Imagine a week where you all but forgo sleep, where a nutritious meal consists of a fresh bag of beef jerky washed down by an extra-large cup of truck stop coffee. Imagine seemingly endless hours of transit-leg driving across states and time zones, punctuated by hot-lapping at some of the country’s finest racetracks.
Throw in personal hygiene that may be limited to an extra-large stick of deodorant, and you begin to get a feel for what the One Lap Of America
event is all about. We know, because several of our staffers have participated in the event over the years, and we have the scars to prove it.
On paper, it sounds simple enough: compete in racing events of all types, running primarily against other, comparably-prepared cars in your category. Push anything that hard for a week, though, and parts break. Mistakes are made, and the measure of any team is how well it copes with adversity.
While One Lap
is run by all types of drivers, from pros down to track-day junkies, manufacturers have generally avoided it. It’s embarrassing to run your latest, greatest sports car up against a weather-beaten Porsche 924 stuffed full of small-block-Chevy, especially if you lose. Until now, there really were no Showroom Stock classes.

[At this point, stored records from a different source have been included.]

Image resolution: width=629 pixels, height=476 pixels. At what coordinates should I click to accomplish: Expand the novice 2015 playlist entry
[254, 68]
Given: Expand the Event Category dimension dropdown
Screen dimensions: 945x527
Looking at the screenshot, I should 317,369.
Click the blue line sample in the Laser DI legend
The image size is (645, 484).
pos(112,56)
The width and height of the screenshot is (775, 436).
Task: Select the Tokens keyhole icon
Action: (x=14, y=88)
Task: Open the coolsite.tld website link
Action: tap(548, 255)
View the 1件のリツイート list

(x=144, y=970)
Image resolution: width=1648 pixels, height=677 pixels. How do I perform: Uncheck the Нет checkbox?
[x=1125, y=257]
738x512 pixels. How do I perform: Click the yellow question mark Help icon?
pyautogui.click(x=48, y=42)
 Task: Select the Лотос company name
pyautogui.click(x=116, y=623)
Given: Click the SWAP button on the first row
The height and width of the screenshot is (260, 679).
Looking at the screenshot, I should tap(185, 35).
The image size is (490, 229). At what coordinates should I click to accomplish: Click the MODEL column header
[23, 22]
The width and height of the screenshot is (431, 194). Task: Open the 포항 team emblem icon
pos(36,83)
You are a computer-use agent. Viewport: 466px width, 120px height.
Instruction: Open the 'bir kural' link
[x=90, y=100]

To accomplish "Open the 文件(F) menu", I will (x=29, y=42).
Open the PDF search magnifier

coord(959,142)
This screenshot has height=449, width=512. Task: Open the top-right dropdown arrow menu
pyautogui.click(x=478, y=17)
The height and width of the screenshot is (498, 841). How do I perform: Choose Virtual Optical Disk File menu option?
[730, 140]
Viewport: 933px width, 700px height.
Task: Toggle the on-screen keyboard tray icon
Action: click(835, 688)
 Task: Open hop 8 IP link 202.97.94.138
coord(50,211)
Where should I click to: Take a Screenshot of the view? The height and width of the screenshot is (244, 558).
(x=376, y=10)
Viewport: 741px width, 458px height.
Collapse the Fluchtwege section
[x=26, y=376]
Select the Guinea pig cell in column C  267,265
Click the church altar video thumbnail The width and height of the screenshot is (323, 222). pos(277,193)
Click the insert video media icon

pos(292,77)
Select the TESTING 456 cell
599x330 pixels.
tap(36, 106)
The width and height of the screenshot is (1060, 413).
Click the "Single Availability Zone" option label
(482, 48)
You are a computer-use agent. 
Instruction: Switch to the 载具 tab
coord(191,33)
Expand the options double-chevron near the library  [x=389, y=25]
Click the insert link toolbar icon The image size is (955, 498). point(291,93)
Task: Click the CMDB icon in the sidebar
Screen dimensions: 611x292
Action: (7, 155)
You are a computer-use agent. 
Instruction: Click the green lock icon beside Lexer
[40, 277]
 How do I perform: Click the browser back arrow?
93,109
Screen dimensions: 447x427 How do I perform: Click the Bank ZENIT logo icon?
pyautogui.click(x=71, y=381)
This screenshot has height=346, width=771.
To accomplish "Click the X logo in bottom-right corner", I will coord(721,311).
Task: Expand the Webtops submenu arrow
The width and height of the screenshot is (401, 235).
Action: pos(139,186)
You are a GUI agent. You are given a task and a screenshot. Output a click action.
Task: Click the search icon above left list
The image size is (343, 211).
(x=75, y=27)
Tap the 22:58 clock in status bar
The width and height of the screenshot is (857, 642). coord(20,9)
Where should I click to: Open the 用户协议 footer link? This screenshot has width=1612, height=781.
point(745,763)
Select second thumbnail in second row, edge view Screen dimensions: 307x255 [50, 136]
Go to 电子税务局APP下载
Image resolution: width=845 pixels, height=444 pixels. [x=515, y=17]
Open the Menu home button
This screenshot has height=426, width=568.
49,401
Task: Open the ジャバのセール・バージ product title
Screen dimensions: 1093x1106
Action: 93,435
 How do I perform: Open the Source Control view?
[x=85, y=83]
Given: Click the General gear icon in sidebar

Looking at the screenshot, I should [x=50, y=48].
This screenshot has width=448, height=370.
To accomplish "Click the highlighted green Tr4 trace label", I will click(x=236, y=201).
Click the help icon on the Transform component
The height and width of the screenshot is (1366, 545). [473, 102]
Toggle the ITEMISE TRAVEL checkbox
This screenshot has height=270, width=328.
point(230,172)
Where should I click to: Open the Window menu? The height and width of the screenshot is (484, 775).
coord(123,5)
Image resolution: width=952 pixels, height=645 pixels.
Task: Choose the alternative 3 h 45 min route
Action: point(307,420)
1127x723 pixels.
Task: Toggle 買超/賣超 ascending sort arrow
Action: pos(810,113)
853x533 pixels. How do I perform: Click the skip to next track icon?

That changes for the 2012 event, which has prompted BMW to reconsider entry. The Bavarian automaker has previously supplied support vehicles for the event, but this year will run the all-new 2013 M5
in One Lap competition. The automaker hasn’t named drivers, but it has said that drivers will be BMW Performance Center instructors.
Sadly, we won’t be in this year’s One Lap Of America event, but we’re already scheming for the 2013 running. If a manufacturer is willing to loan us a car, we’ve got three qualified One Lap veterans willing to give it our best. Like the saying goes, sleep is for the weak.